Dataset content –
╭──
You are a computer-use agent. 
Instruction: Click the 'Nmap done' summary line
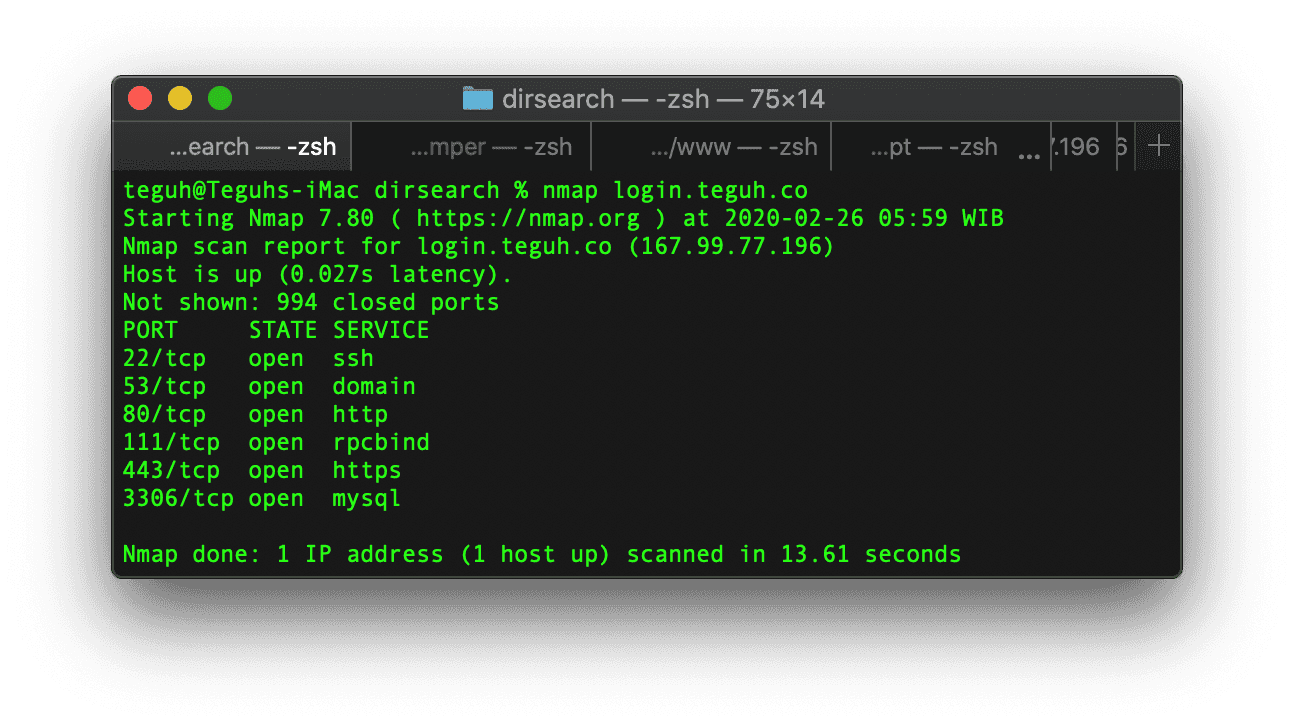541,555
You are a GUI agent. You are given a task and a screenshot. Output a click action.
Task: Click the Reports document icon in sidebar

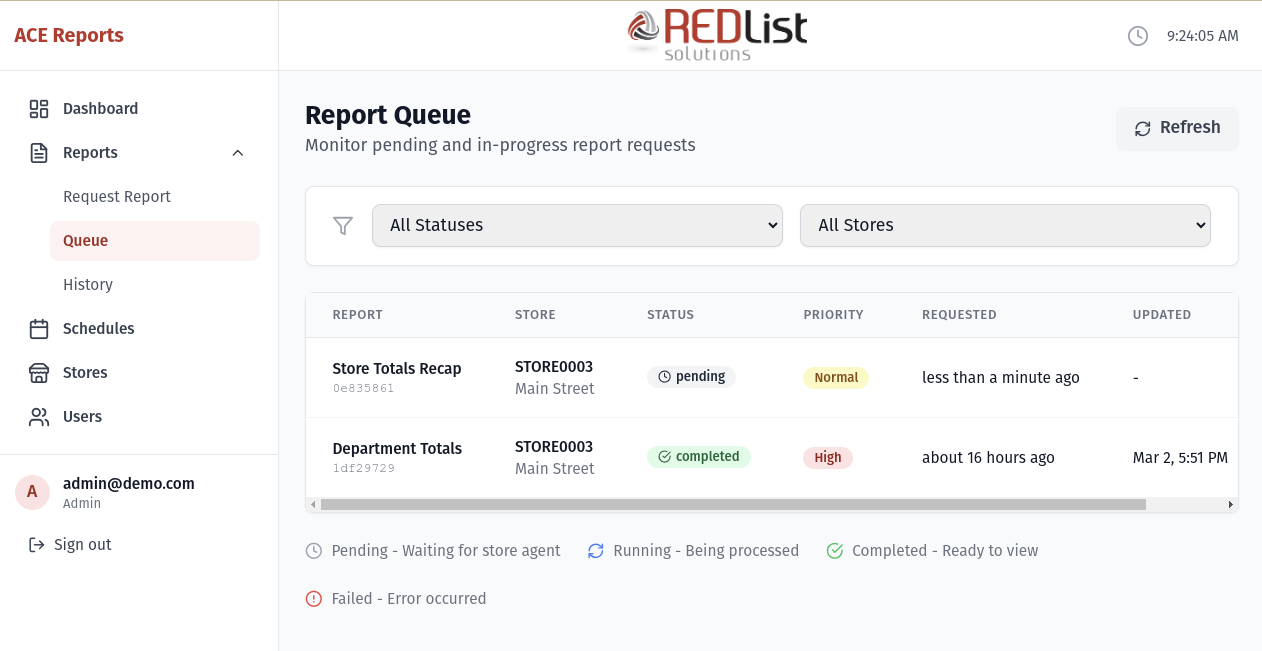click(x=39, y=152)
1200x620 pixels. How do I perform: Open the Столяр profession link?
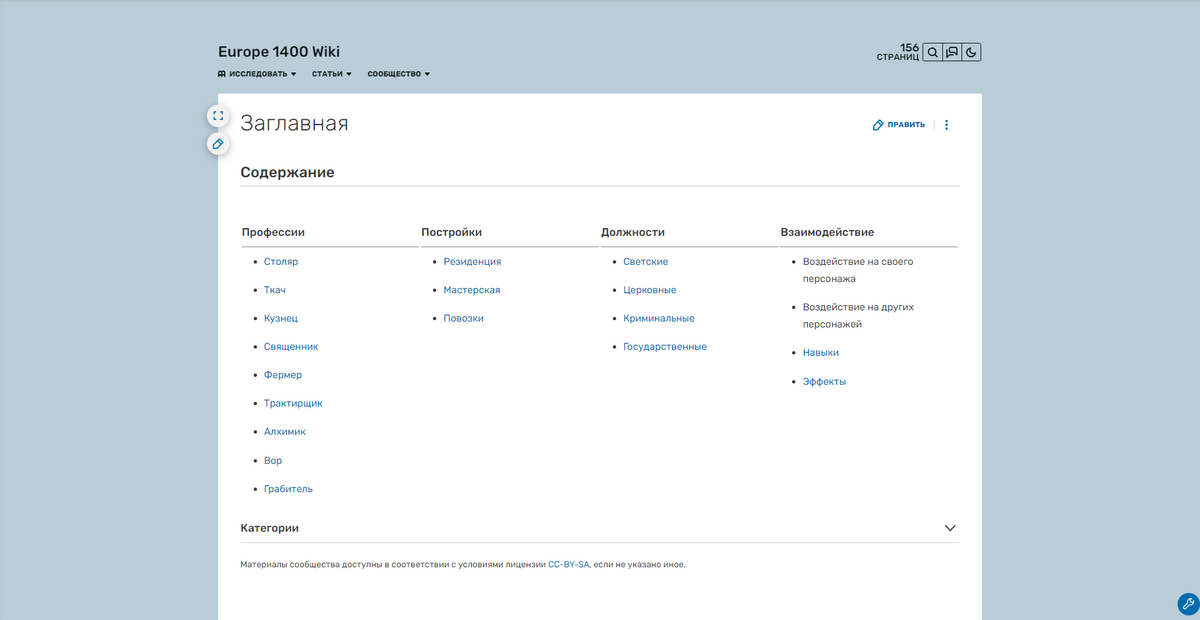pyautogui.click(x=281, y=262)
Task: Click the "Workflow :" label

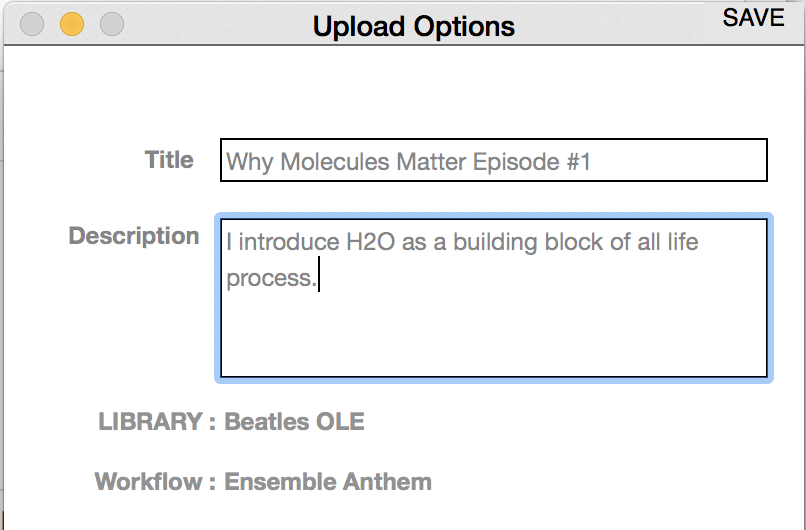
╰──
The problem – Return each line of the entries that holds the string "agent".

Response box –
You are a computer-use agent. 
You are a GUI agent. You are given a task and a screenshot. Output a click action.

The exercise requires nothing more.